Rotogravure is commonly used printing process in flexible packaging and is well suited for the microelectronic production method due to its speed and recilience of the image carrier. This study examines the reproduction of the most basic electronic component, namely a line, in terms of its printed width and gap which can be obtained between the lines. The investigation was carried out using the black separation of a conventionally engraved cylinder on a automatic viscosity controlled commercial printing press printing nitro-cellulose resin based graphic inks to 80gsm one side highly coated paper. By studying the process with a reliable commercial graphic ink the process is being examined under current optimised best practice operation and thus its capabilities are not being limited by development materials. This paper examines the effect of press speed, viscosity and line orientation on the printed line thickness and on the printable gap between lines. The lines were capture by CCD based microscopy and analysed using custom software. Line quality was quantified by the average line width, line porosity, line edge definition and number of edge satellites.
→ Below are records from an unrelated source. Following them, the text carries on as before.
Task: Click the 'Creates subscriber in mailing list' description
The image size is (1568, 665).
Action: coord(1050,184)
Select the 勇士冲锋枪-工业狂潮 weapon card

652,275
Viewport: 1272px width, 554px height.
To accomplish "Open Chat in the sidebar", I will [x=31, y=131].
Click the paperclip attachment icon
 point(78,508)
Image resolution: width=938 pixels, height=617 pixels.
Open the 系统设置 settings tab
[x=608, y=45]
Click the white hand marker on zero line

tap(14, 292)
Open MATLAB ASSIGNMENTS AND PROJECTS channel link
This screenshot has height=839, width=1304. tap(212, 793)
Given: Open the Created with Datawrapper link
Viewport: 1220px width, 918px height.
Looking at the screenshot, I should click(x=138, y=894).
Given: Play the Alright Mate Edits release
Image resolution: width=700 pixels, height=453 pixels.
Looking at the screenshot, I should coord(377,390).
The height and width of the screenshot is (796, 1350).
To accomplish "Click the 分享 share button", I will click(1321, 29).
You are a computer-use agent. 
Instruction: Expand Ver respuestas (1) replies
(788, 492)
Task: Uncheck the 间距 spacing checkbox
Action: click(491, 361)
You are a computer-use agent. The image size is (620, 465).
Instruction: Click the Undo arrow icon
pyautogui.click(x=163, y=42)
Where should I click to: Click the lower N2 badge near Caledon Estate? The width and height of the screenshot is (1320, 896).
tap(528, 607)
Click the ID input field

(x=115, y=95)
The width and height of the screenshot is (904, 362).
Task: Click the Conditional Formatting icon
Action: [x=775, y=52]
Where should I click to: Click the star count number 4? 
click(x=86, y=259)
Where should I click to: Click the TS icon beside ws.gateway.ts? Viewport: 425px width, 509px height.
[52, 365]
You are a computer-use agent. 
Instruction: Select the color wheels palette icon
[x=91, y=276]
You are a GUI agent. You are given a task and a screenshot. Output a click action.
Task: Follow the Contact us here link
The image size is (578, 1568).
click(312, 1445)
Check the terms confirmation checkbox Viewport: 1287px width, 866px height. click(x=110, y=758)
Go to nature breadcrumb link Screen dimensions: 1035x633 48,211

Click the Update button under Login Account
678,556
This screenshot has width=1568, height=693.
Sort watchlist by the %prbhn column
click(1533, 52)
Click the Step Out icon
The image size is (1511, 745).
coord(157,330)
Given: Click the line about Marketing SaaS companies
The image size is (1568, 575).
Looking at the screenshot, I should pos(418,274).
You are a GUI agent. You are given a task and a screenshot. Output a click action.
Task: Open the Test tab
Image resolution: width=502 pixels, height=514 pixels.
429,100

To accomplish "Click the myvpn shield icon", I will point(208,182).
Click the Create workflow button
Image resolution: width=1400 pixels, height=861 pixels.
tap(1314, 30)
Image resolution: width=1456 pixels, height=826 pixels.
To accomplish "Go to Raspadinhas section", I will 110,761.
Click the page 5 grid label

The viscosity and line orientation had a significant effect on the printed line width with lines printed in the direction of print being the highest quality and less sensitive to changes in viscosity. The minimum printable line whose consistency would potentially offer sufficient continuity through the line was between 100 and 150 ?m, with reducing viscosity improving the rendition of finer lines. All lines were subject to edge variation as a result of the cylinder diamond engraving with higher viscosity lines producing satellite areas of ink which were independent of the main line body. The line width gain was found to vary with the specified line width with lines less than approximately 250 ?m being smaller than that specified and those above approximately 250 ?m increasing in width. The gap between adjacent regions of ink was found to be larger than that specified with reducing viscosity bringing the gap width closer to that specified. The results have implications for the understanding of the wiping action of the doctor blade and the subsequent transfer of ink to the substrate.